En segundo lugar, es urgente el establecimiento de corredores humanitarios con el propósito de garantizar una evacuación segura de la población civil y un canal o hub móvil de asistencia humanitaria alrededor de los mismos. Espacios neutrales, bajo la supervisión y gestión de las agencias humanitarias internacionales. Pasadizos limpios y despejados de instrumentalización, que desemboquen en un lugar seguro, garantizando la protección internacional de quienes huyen de la guerra, en este caso hacia Polonia, Moldavia, Hungría, Eslovaquia o Rumanía. La propuesta de corredores con destino final en Rusia o Bielorrusia es inaceptable porque contraviene el principio de neutralidad. En este mismo sentido, la ayuda militar que esta recibiendo Ucrania debe circular por corredores distintos a los humanitarios, con el fin de conservar estos su carácter neutral y disminuir el riesgo de los evacuados.
Si Henry Dunant se despertara hoy en la maravillosa ciudad de Lviv, en medio del estruendo de la guerra, se sentiría profundamente aturdido y confuso al observar en lo que nos hemos convertido
En tercer lugar, la negociación política debe garantizar un esquema de protección y asistencia a los civiles en los centros urbanos, fuertemente golpeados por los bombardeos y la artillería. Jarkov, Mariupul, Odesa, Mikalov o Kiev van camino de convertirse en los nuevos Sarajevo o Alepo.

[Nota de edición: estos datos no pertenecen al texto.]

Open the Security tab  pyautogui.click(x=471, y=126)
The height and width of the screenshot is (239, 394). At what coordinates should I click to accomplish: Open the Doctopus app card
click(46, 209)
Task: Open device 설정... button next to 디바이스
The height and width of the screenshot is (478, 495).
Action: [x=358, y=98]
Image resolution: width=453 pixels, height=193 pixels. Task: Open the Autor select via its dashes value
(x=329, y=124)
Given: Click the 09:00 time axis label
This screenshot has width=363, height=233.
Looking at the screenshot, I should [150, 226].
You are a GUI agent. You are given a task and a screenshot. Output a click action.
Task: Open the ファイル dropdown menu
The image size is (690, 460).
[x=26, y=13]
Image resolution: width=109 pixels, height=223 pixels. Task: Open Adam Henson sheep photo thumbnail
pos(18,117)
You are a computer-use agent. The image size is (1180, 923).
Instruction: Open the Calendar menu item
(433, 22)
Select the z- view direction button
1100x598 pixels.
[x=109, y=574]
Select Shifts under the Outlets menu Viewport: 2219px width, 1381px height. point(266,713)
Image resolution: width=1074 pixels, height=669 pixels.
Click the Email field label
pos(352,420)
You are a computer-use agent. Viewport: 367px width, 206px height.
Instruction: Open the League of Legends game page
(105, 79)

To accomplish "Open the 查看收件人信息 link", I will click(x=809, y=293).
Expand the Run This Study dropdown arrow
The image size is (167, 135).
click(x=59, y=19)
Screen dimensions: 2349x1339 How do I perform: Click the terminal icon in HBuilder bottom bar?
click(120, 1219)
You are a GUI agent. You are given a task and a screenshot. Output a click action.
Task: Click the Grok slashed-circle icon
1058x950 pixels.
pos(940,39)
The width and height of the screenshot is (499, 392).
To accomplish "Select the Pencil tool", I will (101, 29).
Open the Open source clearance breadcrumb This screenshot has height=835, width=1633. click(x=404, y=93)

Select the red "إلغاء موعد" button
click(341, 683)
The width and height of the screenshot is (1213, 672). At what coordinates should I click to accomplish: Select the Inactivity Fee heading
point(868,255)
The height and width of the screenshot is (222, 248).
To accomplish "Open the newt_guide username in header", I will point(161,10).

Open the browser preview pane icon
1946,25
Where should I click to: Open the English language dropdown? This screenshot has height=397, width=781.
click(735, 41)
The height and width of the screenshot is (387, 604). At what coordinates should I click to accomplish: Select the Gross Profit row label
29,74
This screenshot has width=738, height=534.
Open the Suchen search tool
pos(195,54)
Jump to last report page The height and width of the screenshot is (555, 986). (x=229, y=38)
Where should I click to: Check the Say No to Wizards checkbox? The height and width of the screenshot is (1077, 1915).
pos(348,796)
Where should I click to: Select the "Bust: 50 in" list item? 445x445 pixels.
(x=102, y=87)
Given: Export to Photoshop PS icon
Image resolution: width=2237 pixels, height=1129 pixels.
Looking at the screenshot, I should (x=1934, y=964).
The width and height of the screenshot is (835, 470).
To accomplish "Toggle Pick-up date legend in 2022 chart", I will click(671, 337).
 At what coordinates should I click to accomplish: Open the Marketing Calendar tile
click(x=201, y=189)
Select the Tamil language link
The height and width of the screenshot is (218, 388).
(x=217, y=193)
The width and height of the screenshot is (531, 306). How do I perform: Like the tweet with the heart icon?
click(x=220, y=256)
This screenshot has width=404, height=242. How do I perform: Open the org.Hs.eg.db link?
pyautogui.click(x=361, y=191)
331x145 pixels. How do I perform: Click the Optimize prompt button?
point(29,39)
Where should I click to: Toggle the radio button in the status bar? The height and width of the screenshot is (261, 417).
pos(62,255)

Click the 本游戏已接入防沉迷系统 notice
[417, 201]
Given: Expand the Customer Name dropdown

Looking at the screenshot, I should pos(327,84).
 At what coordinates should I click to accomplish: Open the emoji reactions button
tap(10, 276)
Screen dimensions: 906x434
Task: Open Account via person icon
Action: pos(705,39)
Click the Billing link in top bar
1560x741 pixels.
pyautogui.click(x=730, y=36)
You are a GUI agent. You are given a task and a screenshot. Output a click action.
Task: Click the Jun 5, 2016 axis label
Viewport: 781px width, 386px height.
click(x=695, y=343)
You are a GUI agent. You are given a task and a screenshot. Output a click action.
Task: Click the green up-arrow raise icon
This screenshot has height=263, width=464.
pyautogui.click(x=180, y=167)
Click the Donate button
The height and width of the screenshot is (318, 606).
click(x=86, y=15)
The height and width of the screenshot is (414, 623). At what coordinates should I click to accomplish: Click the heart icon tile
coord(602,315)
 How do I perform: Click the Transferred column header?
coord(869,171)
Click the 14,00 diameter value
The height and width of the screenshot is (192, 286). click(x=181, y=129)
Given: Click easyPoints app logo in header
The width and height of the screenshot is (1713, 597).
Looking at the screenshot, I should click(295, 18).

Si los francotiradores van a jugar un papel esencial en la dinámica de desgaste del enemigo desde sus azoteas, lo harán a costa de los civiles que bajen de sus casas a comprar algo de pan y leche. Esta foto la hemos visto demasiadas veces en los últimos años.
Finalmente, es imperativo el respeto a la misión médica, tantas veces abandonada a su suerte. Las infraestructuras hospitalarias y la labor médico-sanitaria no puede ser un objetivo militar, una estrategia de guerra. En Siria, se produjeron decenas de ataques a centros médicos, causando la muerte de al menos 900 profesionales. Solo entre abril y septiembre de 2020, la fuerza aérea rusa atacó más de 40 hospitales en la provincia de Idlib, como el Atma Charity Hospital, entre otros, en una táctica que las Naciones Unidas definió como “de tierra arrasada”. En Ucrania, según la Organización Mundial de la Salud, 31 centros de salud han sido atacados en solo dos semanas de guerra, entre los que destaca el Hospital Materno Infantil de Mariupol. Cuando se destruye una maternidad o un hospital de referencia, no solo se esta afectando la capacidad de proveer auxilio a los heridos, se está también socavando las bases referenciales de la comunidad y reduciendo los refugios físicos y emocionales de los supervivientes. Es un crimen de guerra.
Si Henry Dunant se despertara hoy en la maravillosa ciudad de Lviv, en medio del estruendo de la guerra, se sentiría profundamente aturdido y confuso al observar en lo que nos hemos convertido. Una especie despiadada y sin principios, capaz de golpear a los inocentes e indefensos hasta la muerte.